Data extracted from a collection
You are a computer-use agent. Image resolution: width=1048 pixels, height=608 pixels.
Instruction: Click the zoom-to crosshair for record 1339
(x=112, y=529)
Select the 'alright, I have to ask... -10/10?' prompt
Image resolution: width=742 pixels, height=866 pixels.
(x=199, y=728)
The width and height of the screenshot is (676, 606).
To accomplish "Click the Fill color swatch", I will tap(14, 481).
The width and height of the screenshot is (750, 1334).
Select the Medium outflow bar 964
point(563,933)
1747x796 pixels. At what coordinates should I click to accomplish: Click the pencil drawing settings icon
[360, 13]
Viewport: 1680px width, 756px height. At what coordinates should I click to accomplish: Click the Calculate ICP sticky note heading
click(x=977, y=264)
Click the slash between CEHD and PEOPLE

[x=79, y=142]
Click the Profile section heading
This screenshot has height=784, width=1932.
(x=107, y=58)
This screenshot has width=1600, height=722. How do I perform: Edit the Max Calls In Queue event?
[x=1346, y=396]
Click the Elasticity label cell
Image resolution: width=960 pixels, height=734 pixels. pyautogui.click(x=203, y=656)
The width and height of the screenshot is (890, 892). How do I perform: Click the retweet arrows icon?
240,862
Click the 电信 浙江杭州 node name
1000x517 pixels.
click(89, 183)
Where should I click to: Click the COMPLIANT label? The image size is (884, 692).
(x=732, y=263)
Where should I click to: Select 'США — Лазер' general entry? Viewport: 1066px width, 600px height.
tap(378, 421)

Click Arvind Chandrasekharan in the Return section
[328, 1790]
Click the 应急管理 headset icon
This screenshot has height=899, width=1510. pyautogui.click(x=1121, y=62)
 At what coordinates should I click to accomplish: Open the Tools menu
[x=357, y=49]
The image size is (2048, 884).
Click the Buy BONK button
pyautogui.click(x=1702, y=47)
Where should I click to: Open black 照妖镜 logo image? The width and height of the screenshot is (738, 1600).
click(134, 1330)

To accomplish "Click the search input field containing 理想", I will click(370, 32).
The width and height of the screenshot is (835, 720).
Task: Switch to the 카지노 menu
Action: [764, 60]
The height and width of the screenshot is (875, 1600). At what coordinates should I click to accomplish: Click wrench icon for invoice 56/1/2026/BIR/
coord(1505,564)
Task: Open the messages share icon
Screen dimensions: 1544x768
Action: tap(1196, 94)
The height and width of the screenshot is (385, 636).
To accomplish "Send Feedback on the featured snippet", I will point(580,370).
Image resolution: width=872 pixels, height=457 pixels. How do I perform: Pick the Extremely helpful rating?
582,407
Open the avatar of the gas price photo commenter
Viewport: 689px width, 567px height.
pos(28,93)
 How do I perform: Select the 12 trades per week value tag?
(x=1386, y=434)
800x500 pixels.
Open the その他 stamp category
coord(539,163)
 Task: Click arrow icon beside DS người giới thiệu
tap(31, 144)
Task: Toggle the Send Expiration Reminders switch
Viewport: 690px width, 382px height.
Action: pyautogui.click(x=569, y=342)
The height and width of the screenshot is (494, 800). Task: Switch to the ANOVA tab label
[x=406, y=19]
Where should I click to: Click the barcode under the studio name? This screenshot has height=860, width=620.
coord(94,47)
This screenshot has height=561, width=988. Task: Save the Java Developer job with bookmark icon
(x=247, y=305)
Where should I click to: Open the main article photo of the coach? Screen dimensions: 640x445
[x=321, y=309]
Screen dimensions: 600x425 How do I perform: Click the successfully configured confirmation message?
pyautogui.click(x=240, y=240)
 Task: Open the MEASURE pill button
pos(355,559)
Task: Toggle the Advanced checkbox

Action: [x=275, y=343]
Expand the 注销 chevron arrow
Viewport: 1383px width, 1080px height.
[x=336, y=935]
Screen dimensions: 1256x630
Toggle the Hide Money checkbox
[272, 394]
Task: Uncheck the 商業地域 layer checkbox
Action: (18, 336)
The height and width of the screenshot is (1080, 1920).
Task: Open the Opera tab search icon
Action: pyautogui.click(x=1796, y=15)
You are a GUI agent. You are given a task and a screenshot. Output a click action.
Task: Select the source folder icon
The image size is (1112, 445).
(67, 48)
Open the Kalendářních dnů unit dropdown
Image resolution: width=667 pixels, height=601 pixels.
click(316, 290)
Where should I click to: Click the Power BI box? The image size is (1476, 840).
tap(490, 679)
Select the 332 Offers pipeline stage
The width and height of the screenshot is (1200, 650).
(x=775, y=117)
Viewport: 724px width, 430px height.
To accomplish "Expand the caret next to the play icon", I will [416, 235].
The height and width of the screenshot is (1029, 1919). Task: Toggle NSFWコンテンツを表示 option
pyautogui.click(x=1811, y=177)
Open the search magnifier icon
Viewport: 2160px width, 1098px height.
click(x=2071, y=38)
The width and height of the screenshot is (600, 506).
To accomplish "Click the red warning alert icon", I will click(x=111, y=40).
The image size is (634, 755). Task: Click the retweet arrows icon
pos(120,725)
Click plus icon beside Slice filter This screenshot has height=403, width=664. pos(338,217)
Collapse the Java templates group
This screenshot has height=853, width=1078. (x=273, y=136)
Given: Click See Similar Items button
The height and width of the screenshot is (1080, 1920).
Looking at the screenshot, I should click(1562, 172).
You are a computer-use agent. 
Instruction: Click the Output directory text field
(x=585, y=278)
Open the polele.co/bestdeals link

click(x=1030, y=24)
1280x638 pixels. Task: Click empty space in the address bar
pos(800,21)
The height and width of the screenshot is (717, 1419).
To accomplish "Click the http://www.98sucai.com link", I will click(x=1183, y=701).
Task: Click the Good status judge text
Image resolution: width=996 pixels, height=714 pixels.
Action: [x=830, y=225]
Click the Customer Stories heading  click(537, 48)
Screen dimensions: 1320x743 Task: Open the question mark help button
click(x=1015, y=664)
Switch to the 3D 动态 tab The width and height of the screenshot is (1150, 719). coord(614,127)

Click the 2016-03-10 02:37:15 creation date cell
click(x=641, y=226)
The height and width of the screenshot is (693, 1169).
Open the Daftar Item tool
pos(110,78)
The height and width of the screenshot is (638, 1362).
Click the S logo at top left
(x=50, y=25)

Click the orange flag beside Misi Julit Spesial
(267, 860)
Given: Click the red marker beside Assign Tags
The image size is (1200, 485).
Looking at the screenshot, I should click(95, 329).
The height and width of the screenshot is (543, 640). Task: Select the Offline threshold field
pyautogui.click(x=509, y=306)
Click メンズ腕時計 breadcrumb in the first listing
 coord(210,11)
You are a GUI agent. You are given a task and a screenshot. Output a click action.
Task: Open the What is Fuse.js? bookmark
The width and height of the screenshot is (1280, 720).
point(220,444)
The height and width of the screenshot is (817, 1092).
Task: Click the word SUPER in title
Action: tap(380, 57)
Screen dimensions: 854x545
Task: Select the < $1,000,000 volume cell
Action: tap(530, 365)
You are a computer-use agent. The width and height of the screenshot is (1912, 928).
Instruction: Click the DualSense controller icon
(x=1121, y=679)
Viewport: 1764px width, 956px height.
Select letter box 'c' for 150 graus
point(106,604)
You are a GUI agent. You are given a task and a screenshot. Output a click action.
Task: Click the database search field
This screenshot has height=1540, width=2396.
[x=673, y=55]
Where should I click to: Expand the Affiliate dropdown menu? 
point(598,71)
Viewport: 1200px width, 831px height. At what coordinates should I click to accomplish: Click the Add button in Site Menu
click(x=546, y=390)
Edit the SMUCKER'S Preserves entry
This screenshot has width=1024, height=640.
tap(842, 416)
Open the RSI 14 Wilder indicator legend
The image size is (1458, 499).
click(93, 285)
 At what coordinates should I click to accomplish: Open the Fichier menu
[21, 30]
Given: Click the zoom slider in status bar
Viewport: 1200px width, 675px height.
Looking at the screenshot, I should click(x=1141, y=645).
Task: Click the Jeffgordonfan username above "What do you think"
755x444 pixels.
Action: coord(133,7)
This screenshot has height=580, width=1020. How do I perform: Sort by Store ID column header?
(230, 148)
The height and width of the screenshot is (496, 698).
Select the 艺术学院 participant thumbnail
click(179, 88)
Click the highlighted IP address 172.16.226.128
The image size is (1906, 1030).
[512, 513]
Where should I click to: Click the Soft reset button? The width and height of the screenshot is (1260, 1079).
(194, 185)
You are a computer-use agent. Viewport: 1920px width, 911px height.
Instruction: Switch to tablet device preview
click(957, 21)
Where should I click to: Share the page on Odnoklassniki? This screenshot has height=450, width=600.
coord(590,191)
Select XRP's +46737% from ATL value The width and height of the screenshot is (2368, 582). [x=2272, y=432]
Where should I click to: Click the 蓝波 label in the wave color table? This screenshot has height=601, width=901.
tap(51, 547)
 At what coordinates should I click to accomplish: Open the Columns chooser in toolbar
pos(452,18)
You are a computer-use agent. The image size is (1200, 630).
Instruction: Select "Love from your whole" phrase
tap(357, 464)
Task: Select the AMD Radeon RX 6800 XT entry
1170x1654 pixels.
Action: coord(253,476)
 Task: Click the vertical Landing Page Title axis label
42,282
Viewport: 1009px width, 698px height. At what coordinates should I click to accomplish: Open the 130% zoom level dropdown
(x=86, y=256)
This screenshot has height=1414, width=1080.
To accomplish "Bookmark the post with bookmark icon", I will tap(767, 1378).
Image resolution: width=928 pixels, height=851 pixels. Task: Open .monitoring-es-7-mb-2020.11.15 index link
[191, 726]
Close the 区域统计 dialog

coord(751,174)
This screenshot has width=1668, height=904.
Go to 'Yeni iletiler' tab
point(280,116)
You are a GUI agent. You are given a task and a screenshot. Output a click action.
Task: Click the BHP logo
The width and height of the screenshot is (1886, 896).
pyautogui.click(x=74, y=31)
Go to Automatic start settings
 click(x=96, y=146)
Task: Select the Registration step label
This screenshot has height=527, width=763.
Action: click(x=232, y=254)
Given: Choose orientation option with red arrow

• How to complete this task:
From the records above, extract exactly and only the lines that begin at the line with "Given: Click See Similar Items button" and stop after the line with "The height and width of the screenshot is (717, 1419).".

• Final answer:
Given: Click See Similar Items button
The height and width of the screenshot is (1080, 1920).
Looking at the screenshot, I should click(1562, 172).
You are a computer-use agent. 
Instruction: Click the Output directory text field
(x=585, y=278)
Open the polele.co/bestdeals link

click(x=1030, y=24)
1280x638 pixels. Task: Click empty space in the address bar
pos(800,21)
The height and width of the screenshot is (717, 1419).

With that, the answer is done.